> _Records for this task_:
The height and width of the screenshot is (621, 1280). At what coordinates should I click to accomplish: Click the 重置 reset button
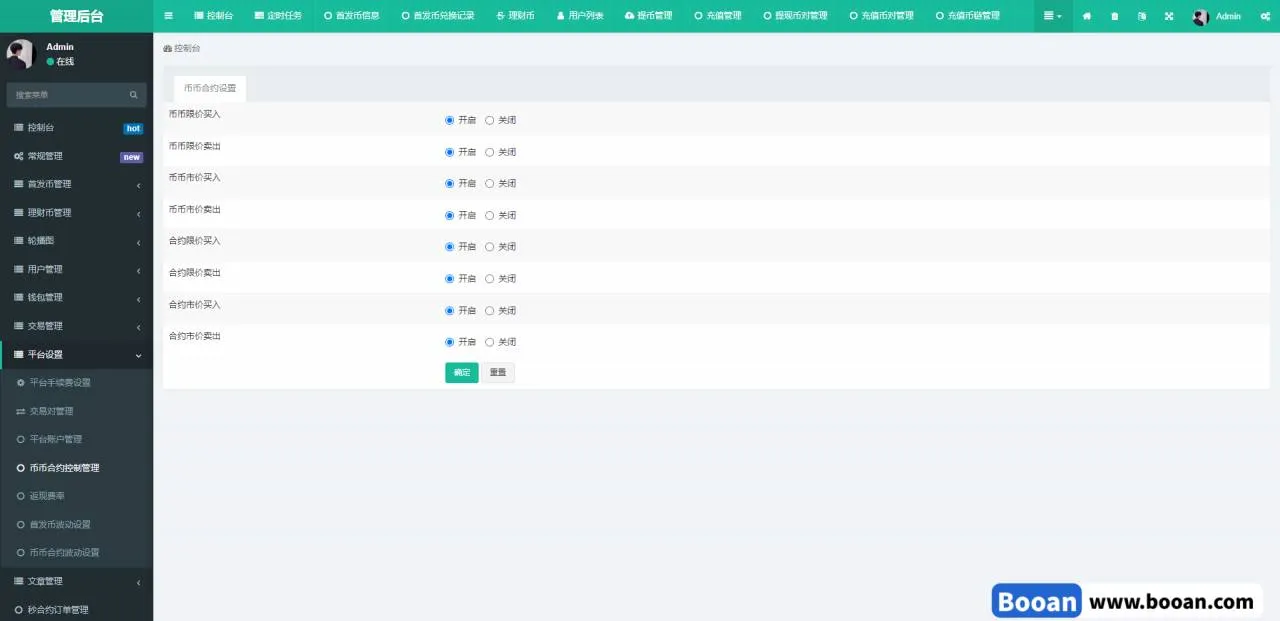[498, 373]
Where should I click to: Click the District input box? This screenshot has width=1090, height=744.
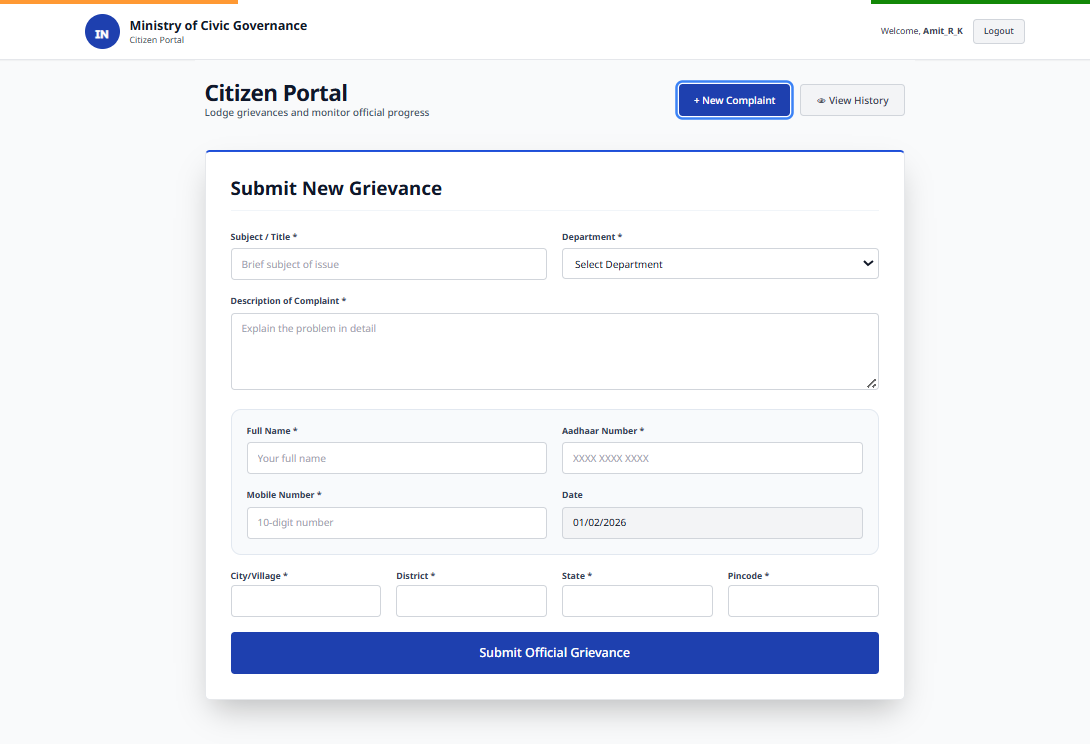tap(471, 600)
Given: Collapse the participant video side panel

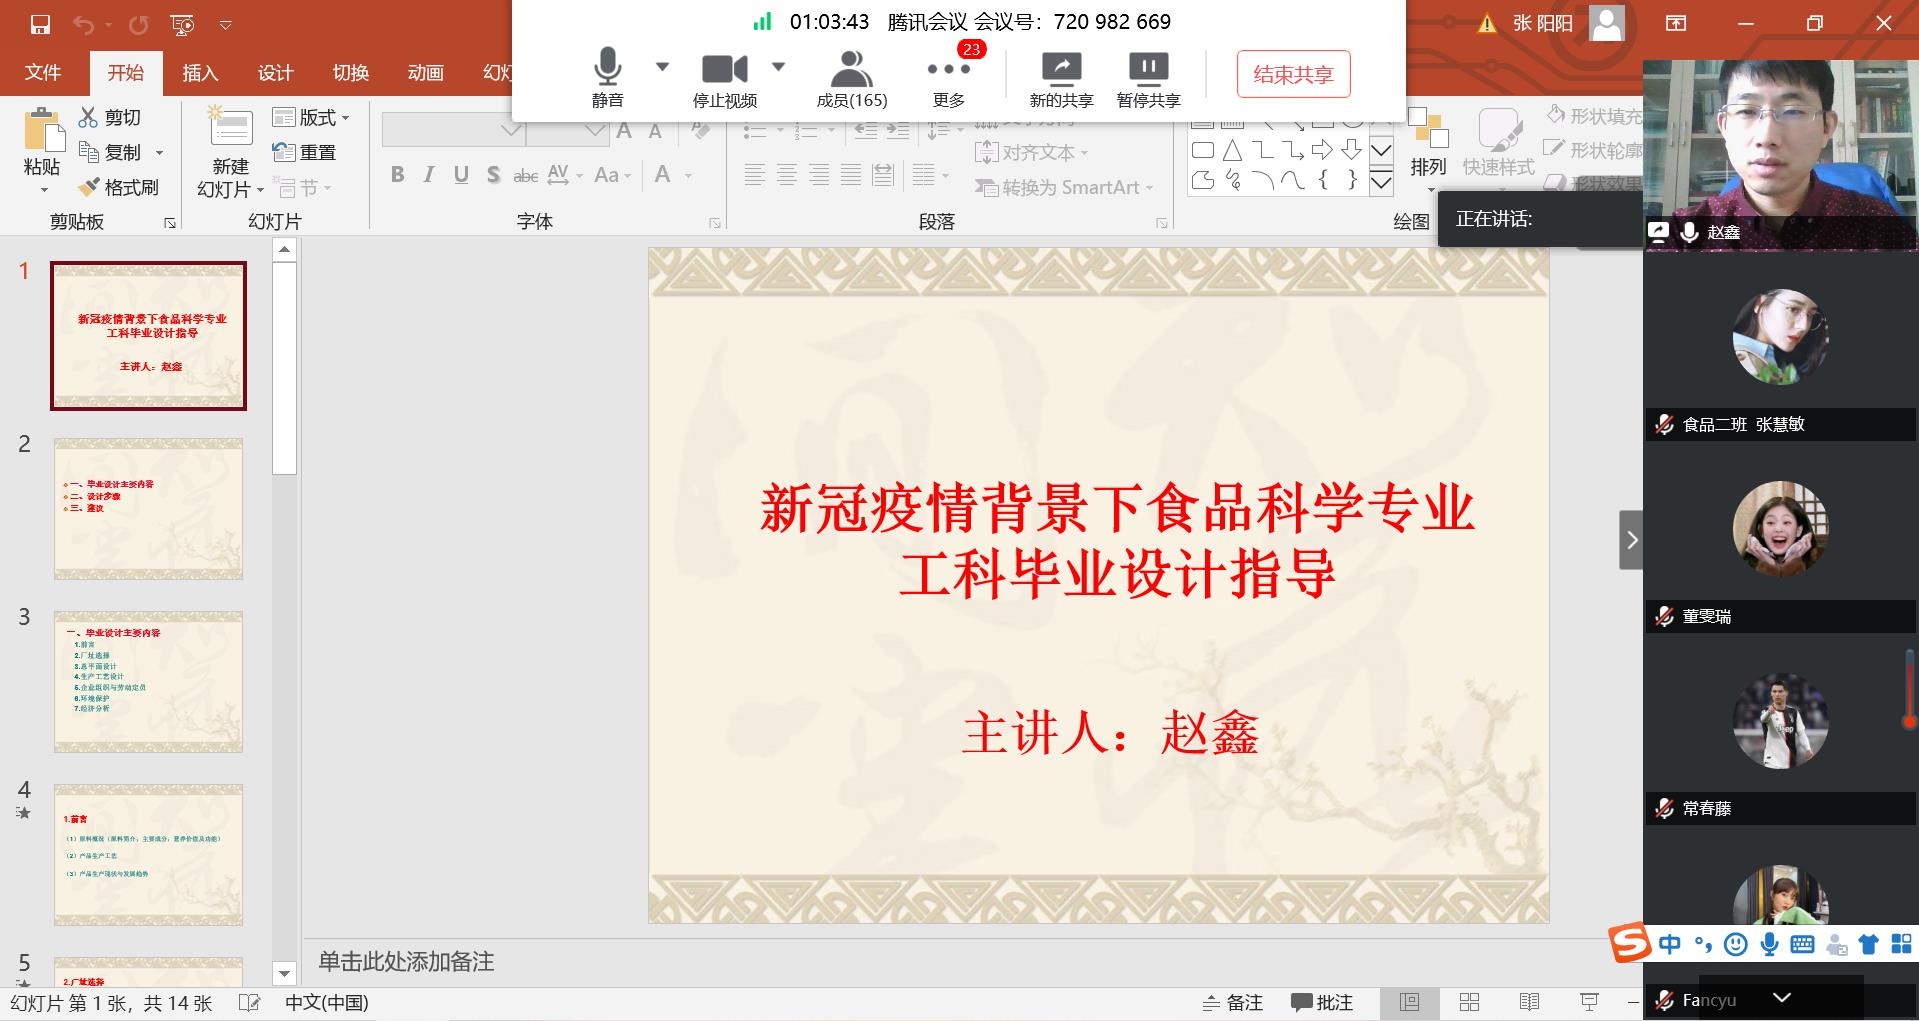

> _Task to carry out_: Please write out the items verbatim, from the line containing "Where should I" through the end of the items, and leave the pictures out.

> _Output of the task_:
Where should I click to: Click the District input box? This screenshot has width=1090, height=744.
tap(471, 600)
Given: Collapse the participant video side panel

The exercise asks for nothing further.